**Problem to solve:** Your answer should consist solely of the lines from the one holding "Click the red Delete All button" through the final line of the entries, reproduced exactly and without pictures.

**Material to process:**

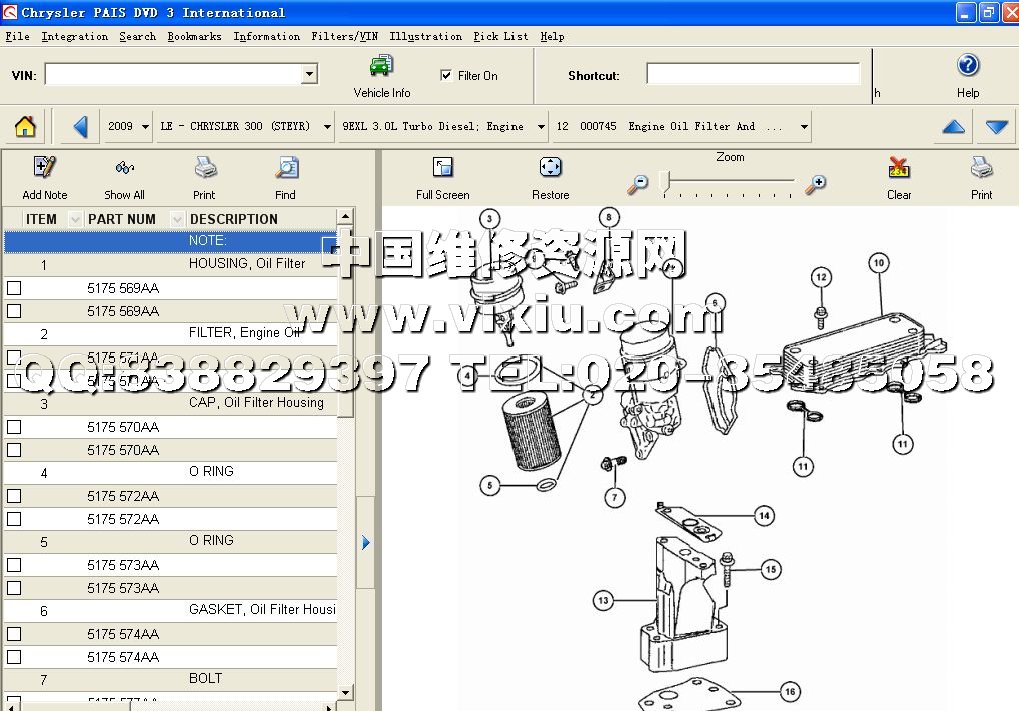Open the 9EXL 3.0L Turbo Diesel dropdown
1019x711 pixels.
point(541,127)
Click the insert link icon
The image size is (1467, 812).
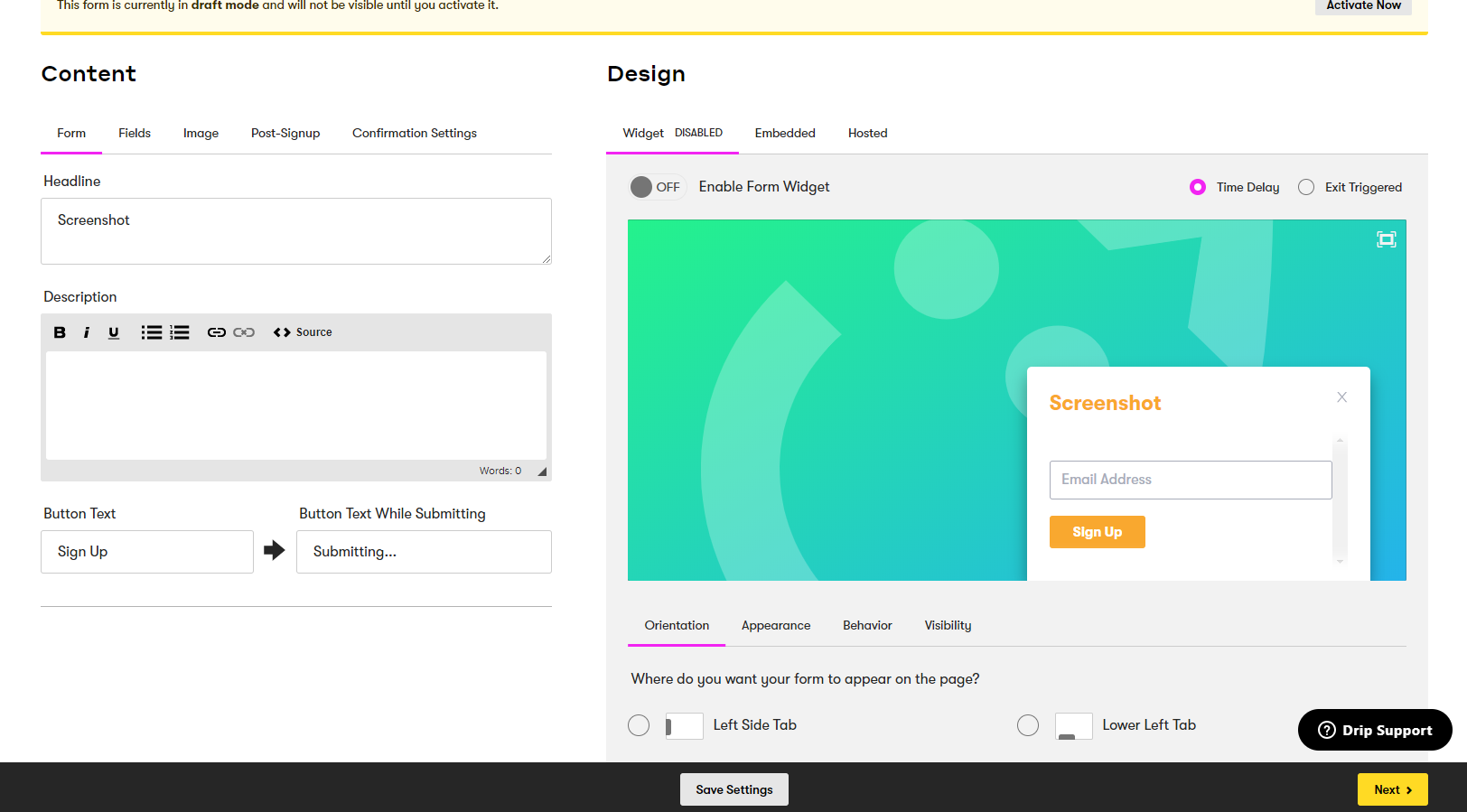[x=216, y=332]
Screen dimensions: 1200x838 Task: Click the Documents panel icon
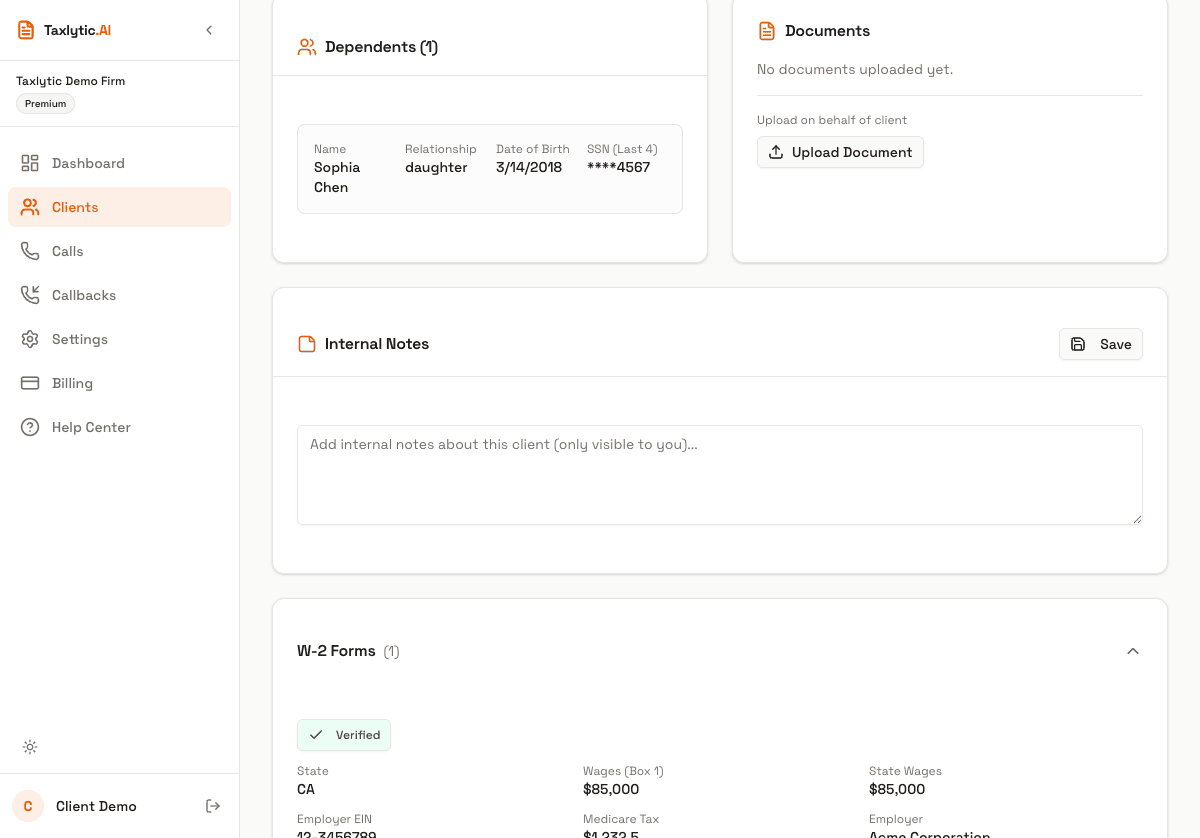click(766, 30)
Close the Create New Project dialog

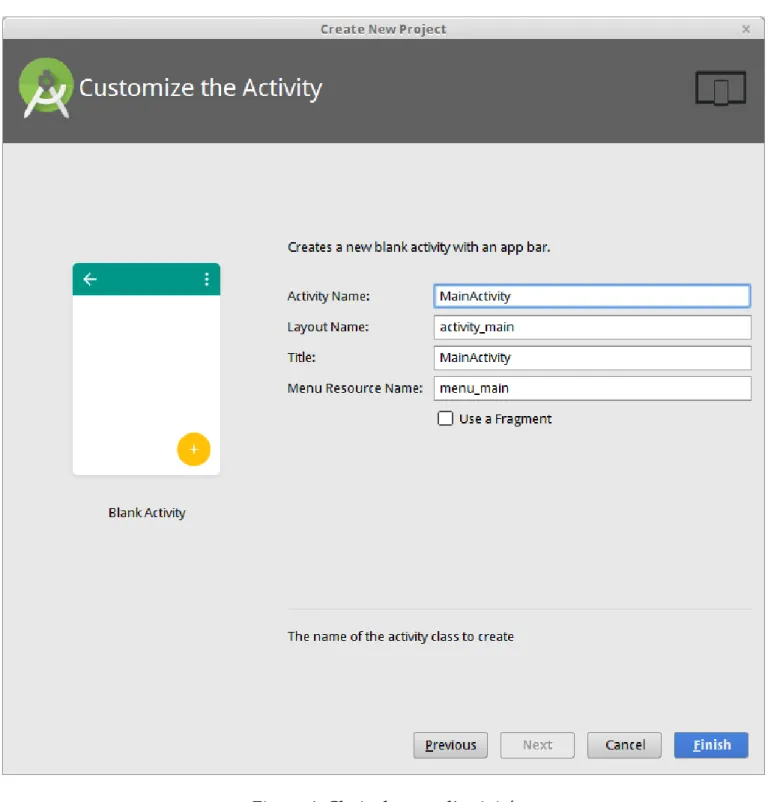746,29
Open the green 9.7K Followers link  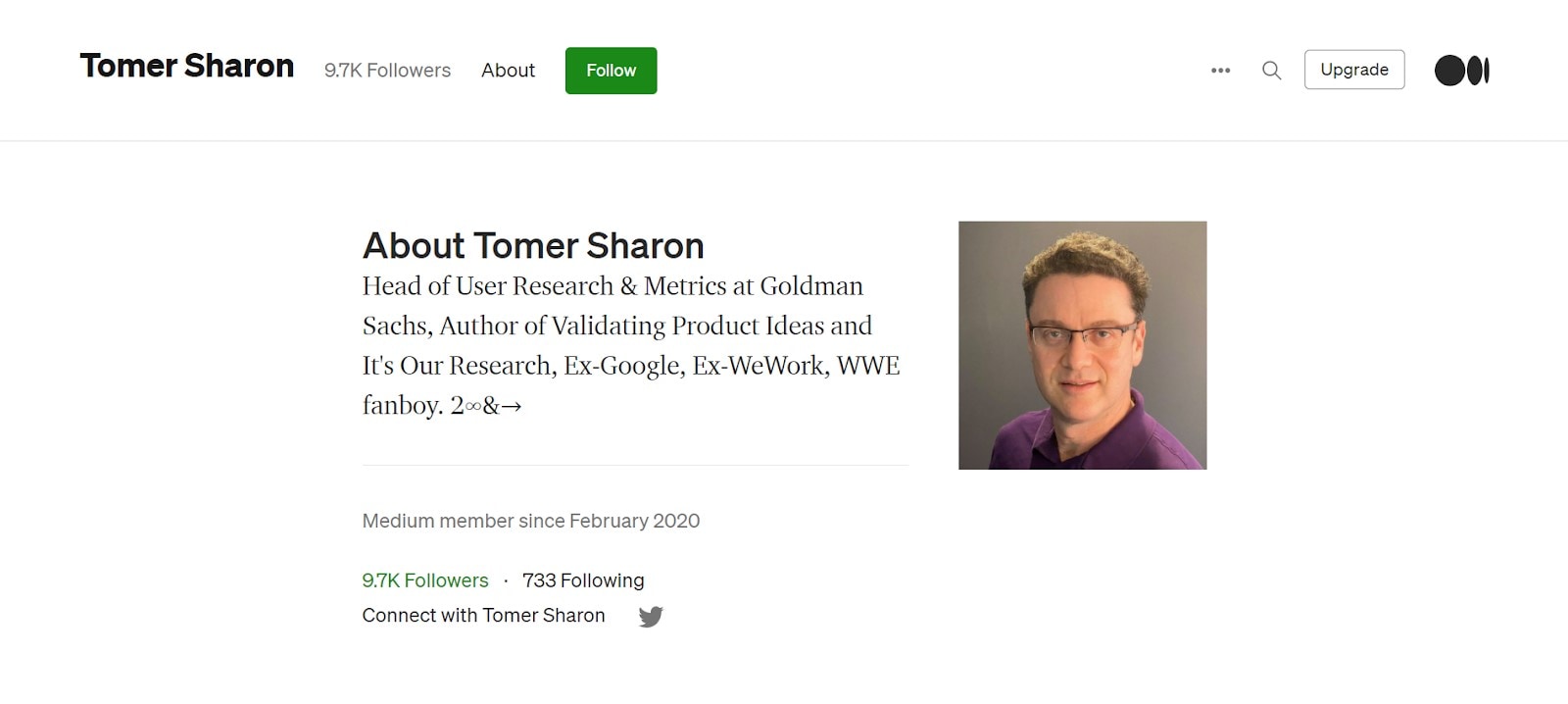(x=424, y=580)
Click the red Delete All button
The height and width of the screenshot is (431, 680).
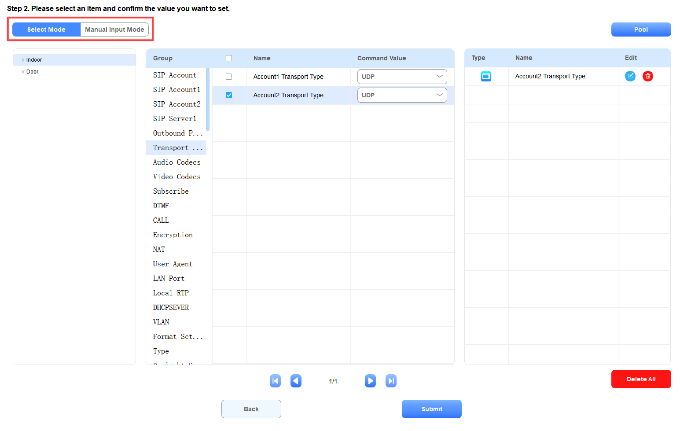click(640, 379)
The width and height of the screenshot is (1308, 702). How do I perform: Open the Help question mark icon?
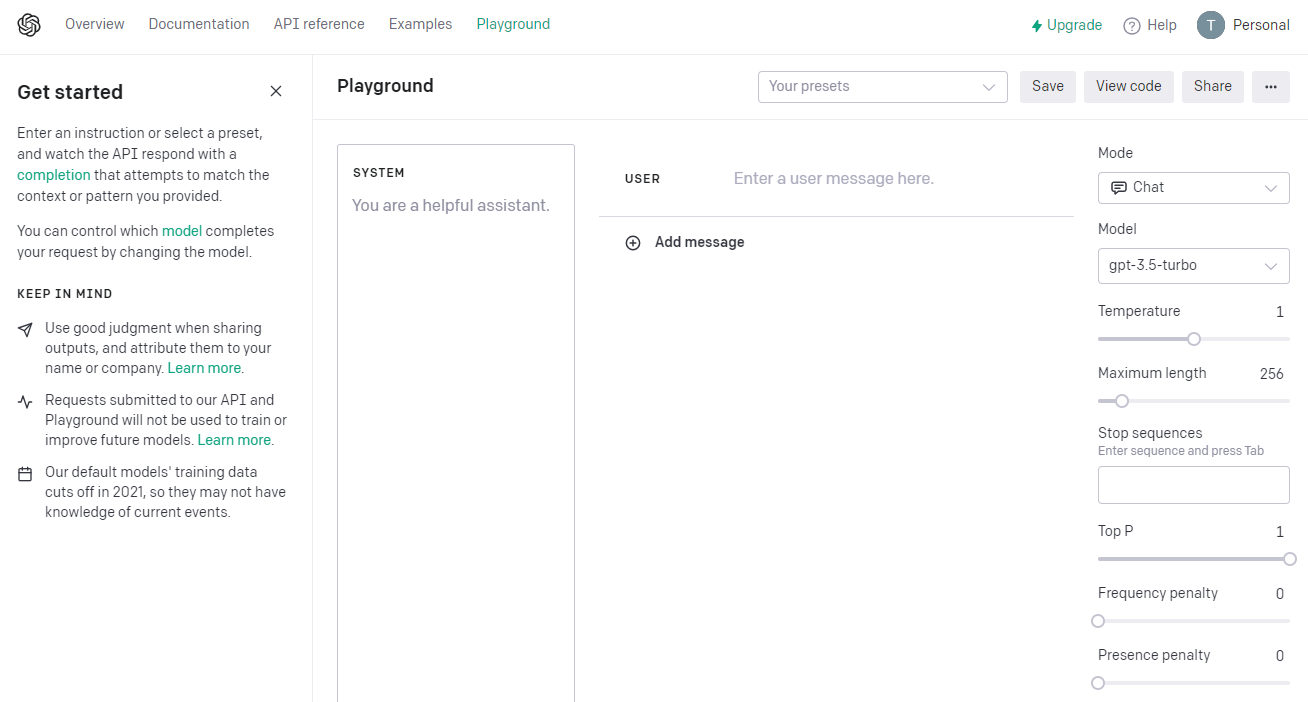point(1132,26)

**Task result:**
Click the red Delete All button
The height and width of the screenshot is (431, 680).
click(640, 379)
The width and height of the screenshot is (1308, 702). How do I perform: Open the Help question mark icon?
point(1132,26)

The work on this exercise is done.